» STATED GOAL
In the part of the listing that opens with the line containing "The width and" and closes with the line containing "pyautogui.click(x=427, y=311)", swap "privacy shield" for "security badge" and keep everything else unchanged. Give back only those lines, without the pictures.

» TASK DATA
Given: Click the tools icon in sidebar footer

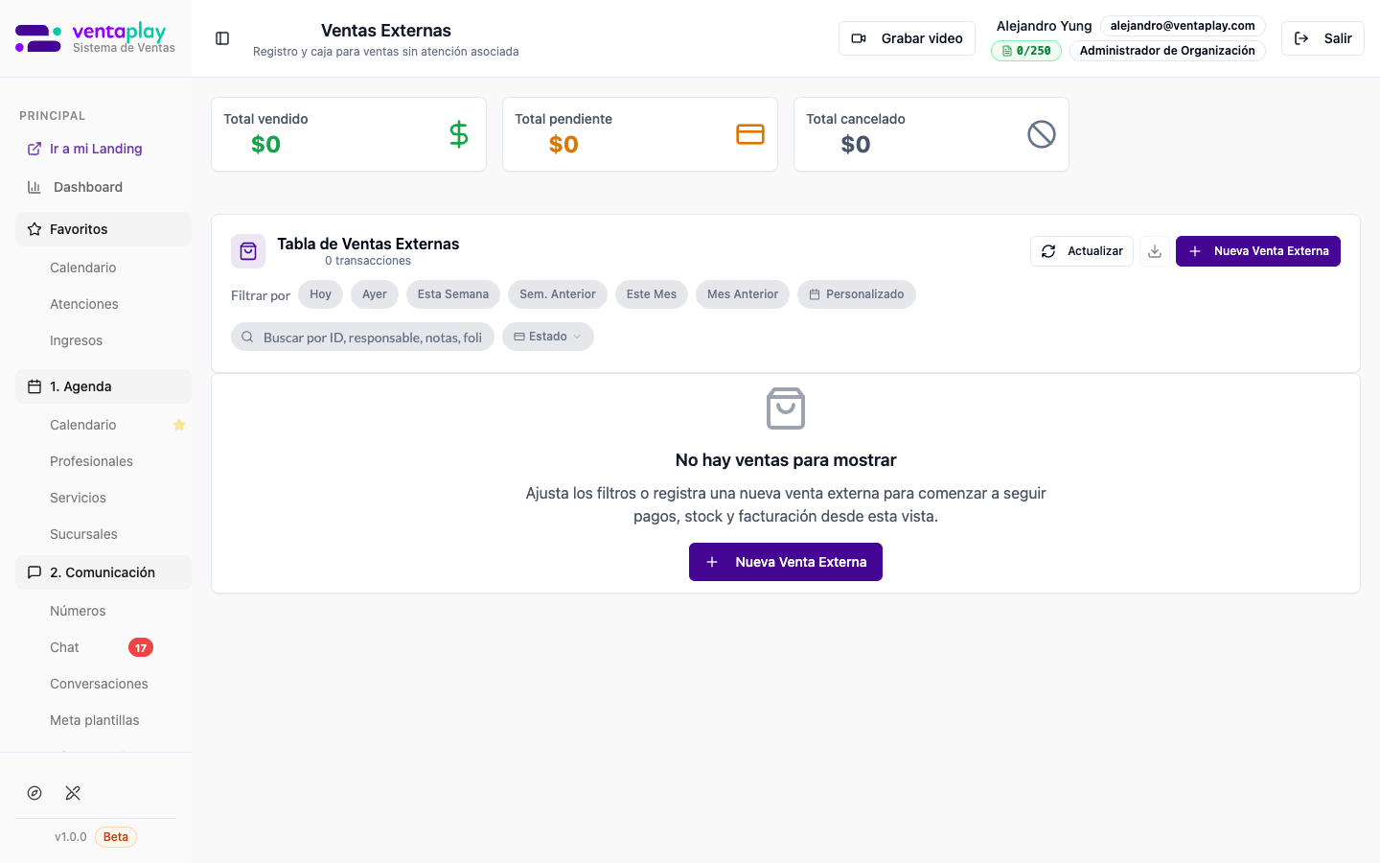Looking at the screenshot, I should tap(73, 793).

---

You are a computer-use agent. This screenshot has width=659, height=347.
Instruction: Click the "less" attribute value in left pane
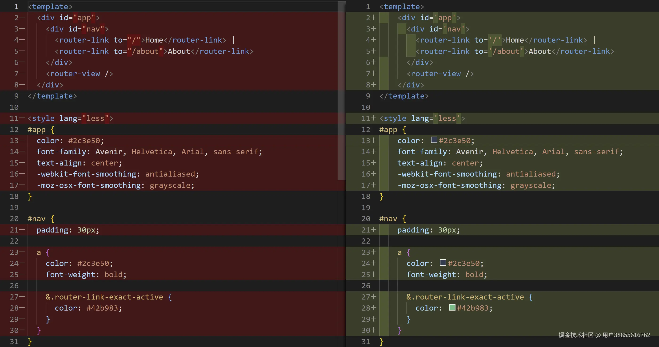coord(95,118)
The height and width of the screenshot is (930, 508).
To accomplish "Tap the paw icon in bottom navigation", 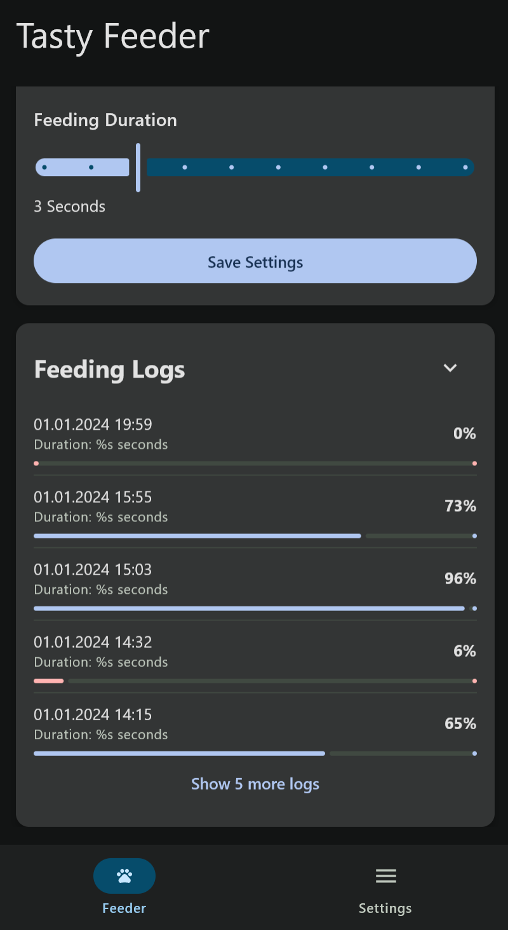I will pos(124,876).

* * *

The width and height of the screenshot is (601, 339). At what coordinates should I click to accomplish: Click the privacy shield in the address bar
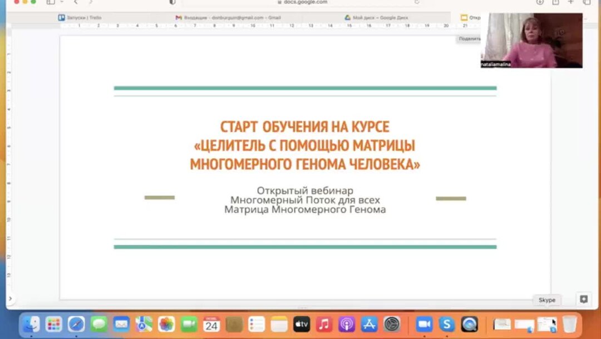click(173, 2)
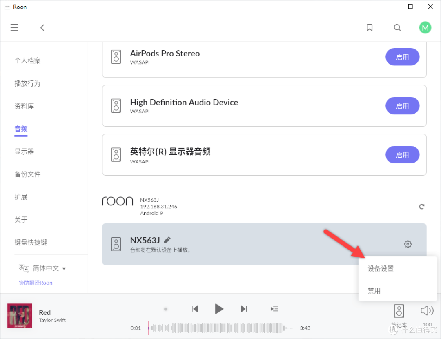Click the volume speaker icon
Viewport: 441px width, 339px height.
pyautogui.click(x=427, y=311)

» CORRECT RESPONSE
The width and height of the screenshot is (601, 339). At what coordinates should I click to accomplish: Click the security badge in the address bar
click(173, 2)
Click the volume speaker icon
Viewport: 441px width, 339px height.
pyautogui.click(x=427, y=311)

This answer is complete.